Working extra hours can be a drag, but many workers enjoy the benefit of overtime pay. The federal Fair Labor Standards Act spells out rules for overtime pay, providing that most workers will receive at least one-and-a-half times their hourly rate when they work overtime. However, the law exempts certain types of employees. One such exemption is for administrative employees.
Burden of proof on employers to show employees meet criteria
Many employees consider themselves “administrative” in a business sense. The legal criteria for the classification, however, requires satisfaction of a three-prong test. Administrative employees must:
- Make at least $684 a week
- Perform duties directly related to management or general business operations of the employer or its customers
- Employ discretion and independent judgment in matters of significance
Second prong of the test
A recent decision by the U.S. Court of Appeals for the First District clarified the method of application of the second prong to the exemption. The Department of Labor (DOL) appealed a decision by a district court that held two groups of employees had primary duties “directly related” to the general business operations of the employer.
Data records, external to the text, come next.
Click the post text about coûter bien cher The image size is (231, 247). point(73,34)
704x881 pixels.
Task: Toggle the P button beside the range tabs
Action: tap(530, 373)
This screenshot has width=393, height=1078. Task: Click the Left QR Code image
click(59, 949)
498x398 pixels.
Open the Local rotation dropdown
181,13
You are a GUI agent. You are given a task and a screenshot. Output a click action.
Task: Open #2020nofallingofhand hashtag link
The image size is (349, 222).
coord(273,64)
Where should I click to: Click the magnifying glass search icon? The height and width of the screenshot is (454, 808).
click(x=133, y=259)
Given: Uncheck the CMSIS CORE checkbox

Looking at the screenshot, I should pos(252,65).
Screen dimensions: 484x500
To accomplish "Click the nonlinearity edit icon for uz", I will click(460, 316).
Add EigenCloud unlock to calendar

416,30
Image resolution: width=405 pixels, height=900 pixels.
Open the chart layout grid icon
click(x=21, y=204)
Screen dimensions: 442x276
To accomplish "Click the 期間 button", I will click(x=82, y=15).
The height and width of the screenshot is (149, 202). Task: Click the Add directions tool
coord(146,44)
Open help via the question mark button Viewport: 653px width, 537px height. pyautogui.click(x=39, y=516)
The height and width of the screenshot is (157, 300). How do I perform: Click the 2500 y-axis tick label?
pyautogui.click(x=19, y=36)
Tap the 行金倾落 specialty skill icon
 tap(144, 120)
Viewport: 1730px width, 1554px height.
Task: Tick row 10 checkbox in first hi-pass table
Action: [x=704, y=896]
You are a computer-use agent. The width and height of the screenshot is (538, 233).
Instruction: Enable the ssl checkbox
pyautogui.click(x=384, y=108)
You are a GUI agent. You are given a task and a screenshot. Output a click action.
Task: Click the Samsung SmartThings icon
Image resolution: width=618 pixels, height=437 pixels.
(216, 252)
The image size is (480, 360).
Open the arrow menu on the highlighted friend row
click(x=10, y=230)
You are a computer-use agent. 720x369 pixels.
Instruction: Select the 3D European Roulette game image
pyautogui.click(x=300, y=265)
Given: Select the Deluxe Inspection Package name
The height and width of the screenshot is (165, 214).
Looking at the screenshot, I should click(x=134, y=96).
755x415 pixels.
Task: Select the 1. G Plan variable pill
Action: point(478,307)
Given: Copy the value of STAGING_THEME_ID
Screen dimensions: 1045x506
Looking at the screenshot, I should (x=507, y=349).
Each group spent approximately 60% of their time “monitoring” and “controlling” matters their employment at a subsidiary of a public utility holding company.
The DOL argued that the district court improperly evaluated the test’s second prong. The court applied a form of analysis recommended by the DOL. Ultimately, the court demonstrated that the primary duties of both groups directly relate to the management of or business operations of neither the employer or its customers.
The groups’ duties directly relate to the management or general operations of the company by providing the very services – operating electric grids and pipelines – the company provides. Second, their duties do not include designing, analyzing or improving the customers’ systems beyond day-to-day monitoring. The appeals court returned the case to the district court.
On many occasions, employment compensation appears straightforward and strictly mathematical. Legal issues, such as employee classification, contribute significantly to which employees have eligibility for monetary benefits.